Insulin/IGF-like signalling, the central nervous system and aging
Broughton S, Partridge L.
UCL Institute of Healthy Aging,
GEE (Genetics, Evolution and Environment),
University College London,
Gower St., London WC1E 6BT, U.K.
Biochem J. 2009 Feb 15;418(1):1-12.


Enormous strides in understanding aging have come from the discovery that mutations in single genes can extend healthy life-span in laboratory model organisms such as the yeast Saccharomyces, the fruit fly Drosophila melanogaster, the nematode worm Caenorhabditis elegans and the mouse. IIS [insulin/IGF (insulin-like growth factor)-like signalling] stands out as an important, evolutionarily conserved pathway involved in the determination of lifespan. The pathway has diverse functions in multicellular organisms, and mutations in IIS can affect growth, development, metabolic homoeostasis, fecundity and stress resistance, as well as lifespan. The pleiotropic nature of the pathway and the often negative effects of its disruption mean that the extent, tissue and timing of IIS manipulations are determinants of a positive effect on lifespan. One tissue of particular importance for lifespan extension in diverse organisms is the CNS (central nervous system). Although lowered IIS in the CNS can extend lifespan, IIS is also widely recognized as being neuroprotective and important for growth and survival of neurons. In the present review, we discuss our current understanding of the role of the nervous system in extension of lifespan by altered IIS, and the role of IIS in determination of neuronal function during aging.
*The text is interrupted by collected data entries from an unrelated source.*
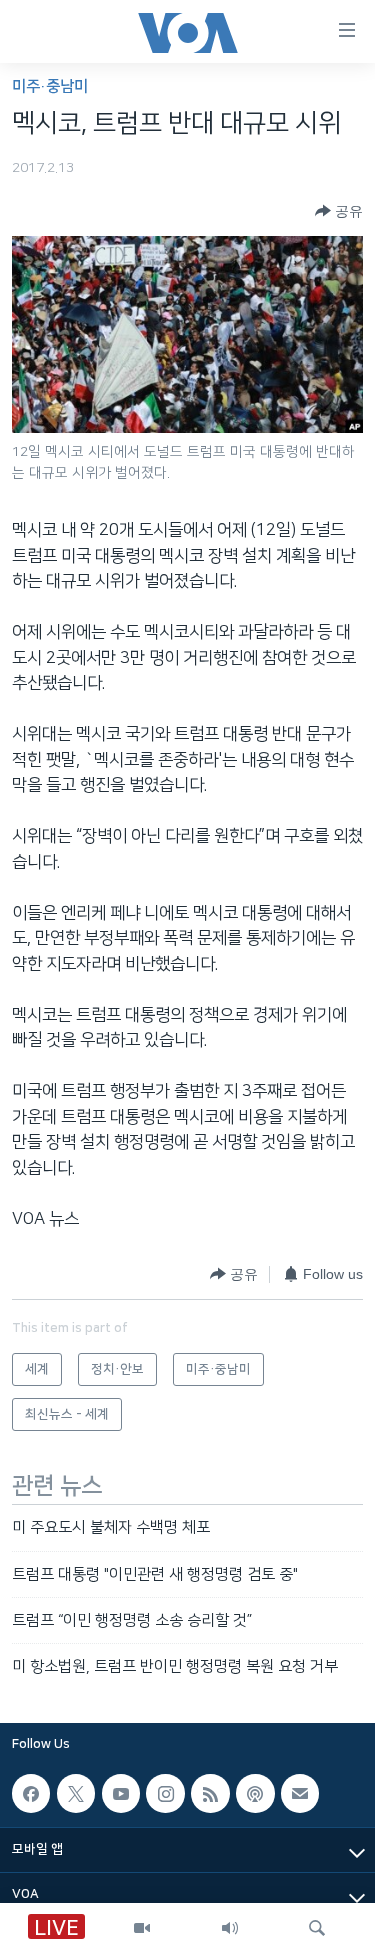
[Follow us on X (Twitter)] (76, 1793)
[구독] (300, 1793)
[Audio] (230, 1928)
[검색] (317, 1928)
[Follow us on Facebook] (31, 1793)
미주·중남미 (50, 86)
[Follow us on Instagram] (165, 1793)
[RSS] (210, 1793)
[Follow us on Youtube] (121, 1793)
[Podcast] (255, 1793)
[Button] (339, 211)
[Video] (142, 1928)
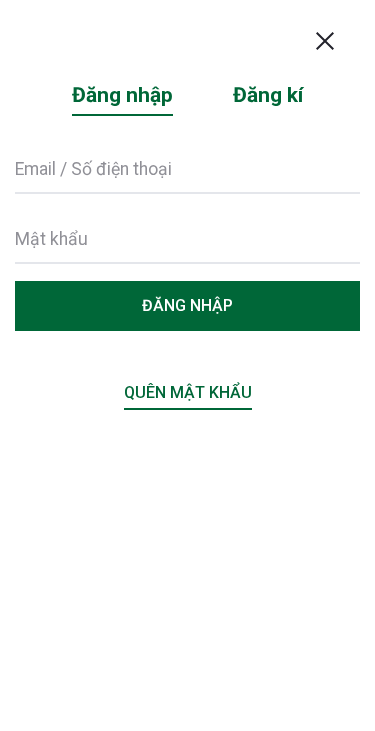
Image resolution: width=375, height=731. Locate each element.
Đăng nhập (122, 95)
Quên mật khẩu (188, 392)
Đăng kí (268, 95)
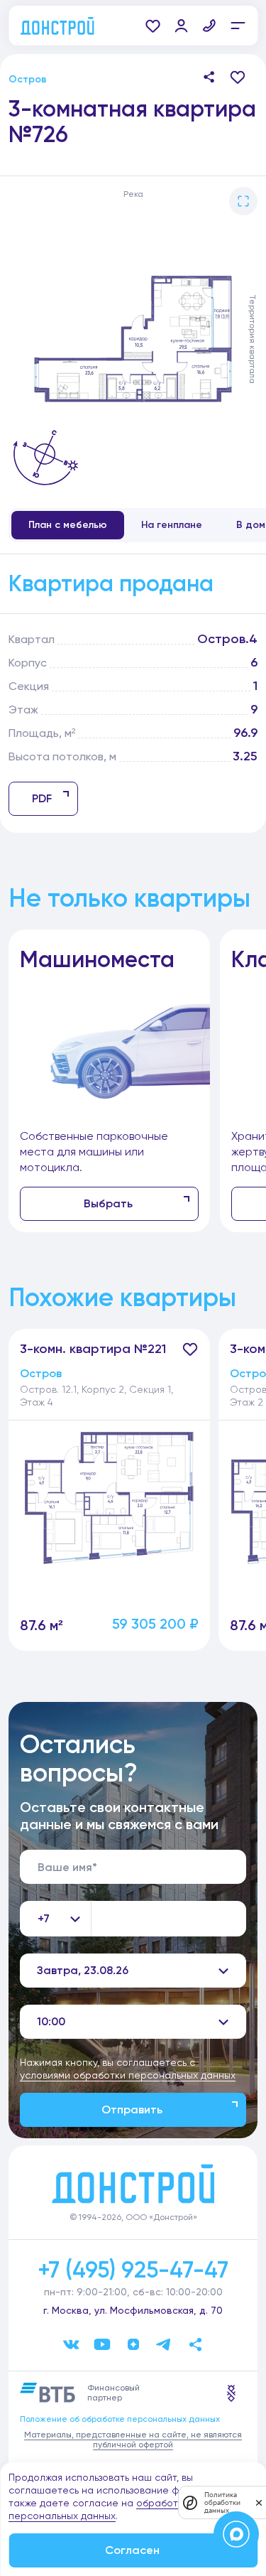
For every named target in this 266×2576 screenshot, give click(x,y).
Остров (28, 79)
The nervous system can play both endocrine and cell-autonomous roles in extension of lifespan by IIS, and the effects of IIS on lifespan and neuronal function can be uncoupled to some extent. Tissue-specific manipulation of IIS and the cellular defence mechanisms that it regulates will better define the ways in which IIS affects neuronal and whole-organism function during aging.